• 2 persons

  • 40 minutes

Aubergine Tempura

Preparation

  1. Cut the aubergine into slices 1 cm thick. Cut the slices into strips 1 cm wide, making chips.
  2. Put the aubergine chips in a bowl and sprinkle them with salt. Toss to spread the salt, then let stand for 30 minutes. Pat dry with paper towels.
  3. Put the flour in a small bowl. Beat the eggs in a separate bowl. Take a third bowl and mix together the panko breadcrumbs, paprika, cayenne pepper, and a pinch of salt.
  4. Coat the bottom of a frying pan with olive oil then heat the pan.
  5. Coat the aubergine chips in flour, then the egg, and finally the panko. Repeat until all the aubergine chips are coated.

Data provided:

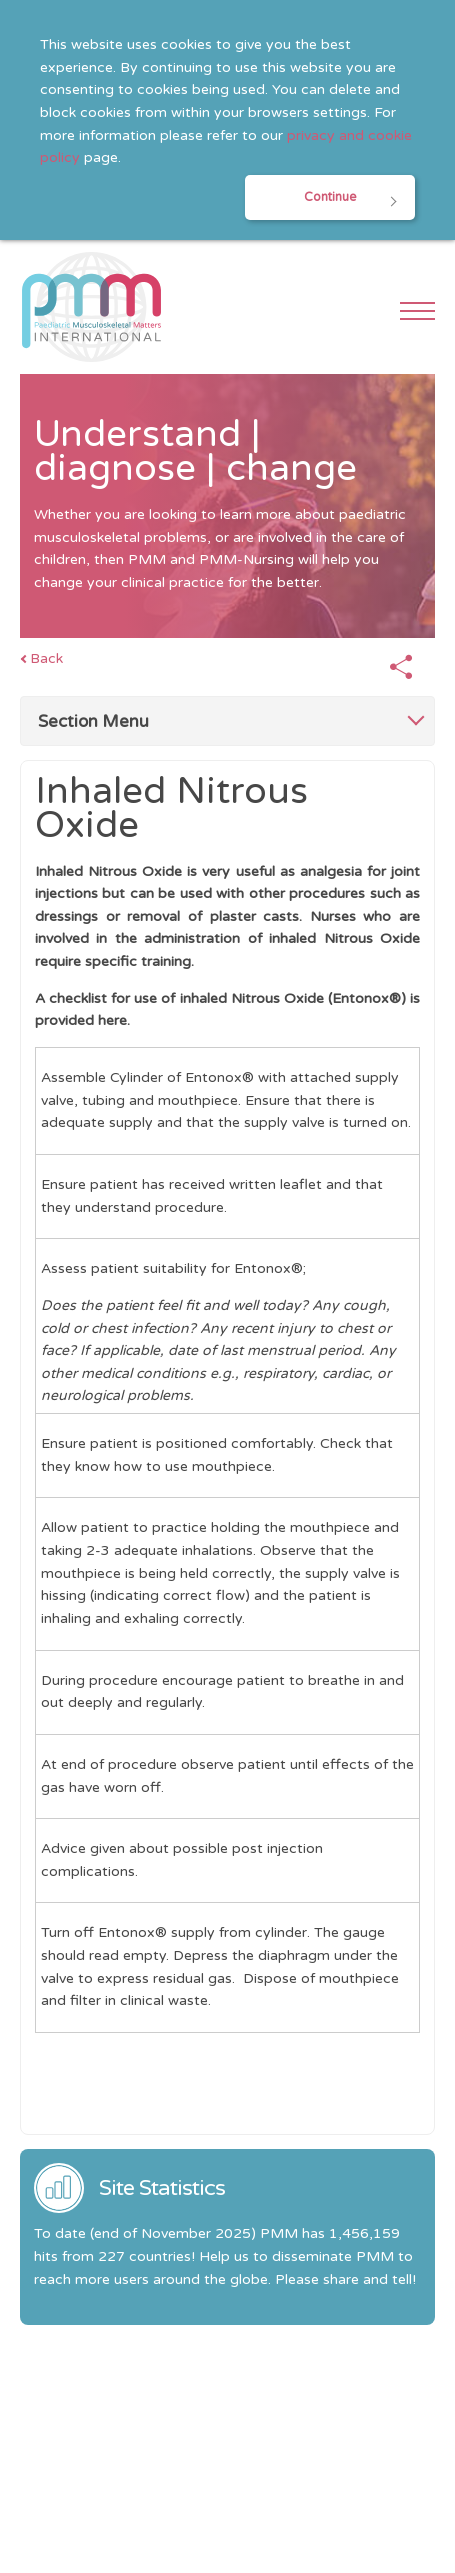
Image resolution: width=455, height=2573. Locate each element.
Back (46, 658)
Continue (330, 197)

What to work on:
• A. Say whether each statement agrees with the aubergine tempura recipe. Answer yes or no for each, and quote the recipe's deciding words. (i) After salting, the aubergine chips stand for 30 minutes. (ii) The eggs are beaten in the same bowl as the flour. (iii) The chips are coated in panko before the egg.
• B. Reproduce part of the aubergine tempura recipe. Begin at the words "Aubergine Tempura" and stop after "chips are coated.".
• C. In the aubergine tempura recipe, why are the salted aubergine chips tossed?
Rely on the recipe text alone, not on the data.

The results:
• A.
(i) Yes: "let stand for 30 minutes."
(ii) No: "Beat the eggs in a separate bowl."
(iii) No: "Coat the aubergine chips in flour, then the egg, and finally the panko."

• B.
Aubergine Tempura

Preparation

  1. Cut the aubergine into slices 1 cm thick. Cut the slices into strips 1 cm wide, making chips.
  2. Put the aubergine chips in a bowl and sprinkle them with salt. Toss to spread the salt, then let stand for 30 minutes. Pat dry with paper towels.
  3. Put the flour in a small bowl. Beat the eggs in a separate bowl. Take a third bowl and mix together the panko breadcrumbs, paprika, cayenne pepper, and a pinch of salt.
  4. Coat the bottom of a frying pan with olive oil then heat the pan.
  5. Coat the aubergine chips in flour, then the egg, and finally the panko. Repeat until all the aubergine chips are coated.

• C. The chips are tossed to spread the salt over them.